• TASKS TO CARRY OUT:
A. Decide whether each statement below agrees with the account of the aspiring teachers at the Axis Forum: (i) twenty aspiring teachers took the stage during a plenary session; (ii) the aspiring teachers asked qualified teachers to leave the session; (iii) one young teacher found the staffroom encouraging her to keep training as a teacher. For each, answer yes or no and quote the deciding words of the account.
B. Carry on the account of the aspiring teachers at the Axis Forum, starting after its last sentence.
━━━ SUPPLIED TEXT ━━━
To ensure they were understood, 20 aspiring teachers took to the stage during a plenary session at the Axis Forum and asked qualified teachers to stand up. They asked for guidance, mentorship and support. They asked to be encouraged as the future of the sector and not to be seen as a threat to current comforts. They asked to be nurtured and for their decision to become teachers to be celebrated and not criticised by their seniors.
One young teacher explained how demoralising it was to show up enthusiastically for her first teaching practical only to find the staffroom filled with suggestions that she study something more worthwhile.
Beyond their requests was an unequivocal statement that, whether or not older teachers and school leaders were ready for the new brigade, they were here and were committed to carrying the profession and the schoolchildren into a new reality of success, opportunity and hope.
━━━ SUPPLIED MATERIAL ━━━
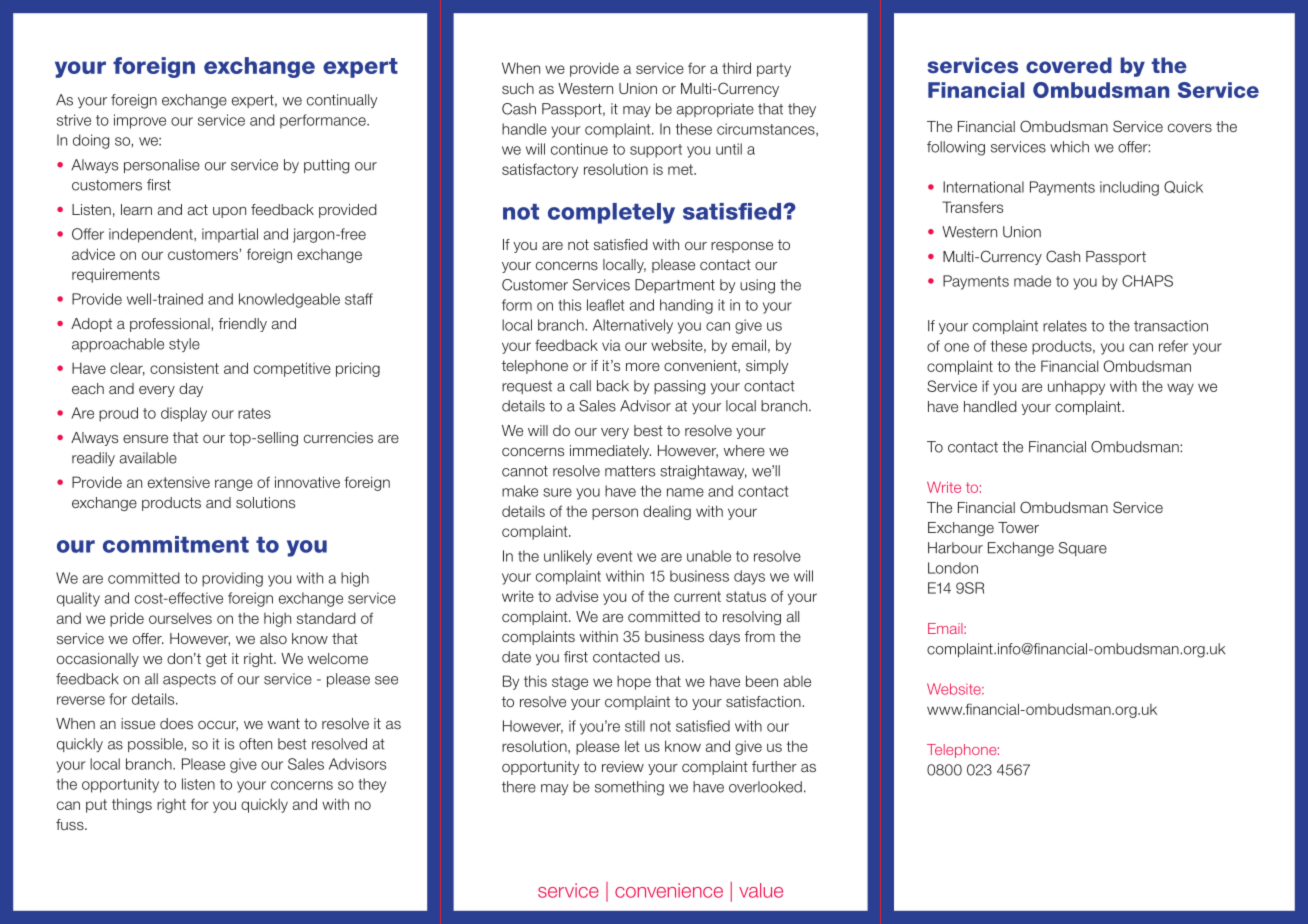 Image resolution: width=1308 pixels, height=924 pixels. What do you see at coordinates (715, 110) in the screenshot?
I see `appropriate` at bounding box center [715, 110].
━━━
• TASK-BY-TASK ANSWERS:
A.
(i) Yes: "20 aspiring teachers took to the stage during a plenary session at the Axis Forum"
(ii) No: "asked qualified teachers to stand up"
(iii) No: "only to find the staffroom filled with suggestions that she study something more worthwhile"

B.
At an age that can feel bewildering, these aspiring teachers have claimed a mantle that forces all of us to ask ourselves whether we are part of the new or the old story of education: the old story being teacher-centred, individually oriented, competitive and compliant and the new being learner-focused, community- and socially minded, collaborative and challenging.
In a social media post after the summit one young teacher summarised the event perfectly: “We came, we saw, we learnt, we shared, we dove into educational issues, came up with solutions … and now, we work to reinvent education, to tell our side of the story, a new story.”
Just imagine what the headlines might be in this new story.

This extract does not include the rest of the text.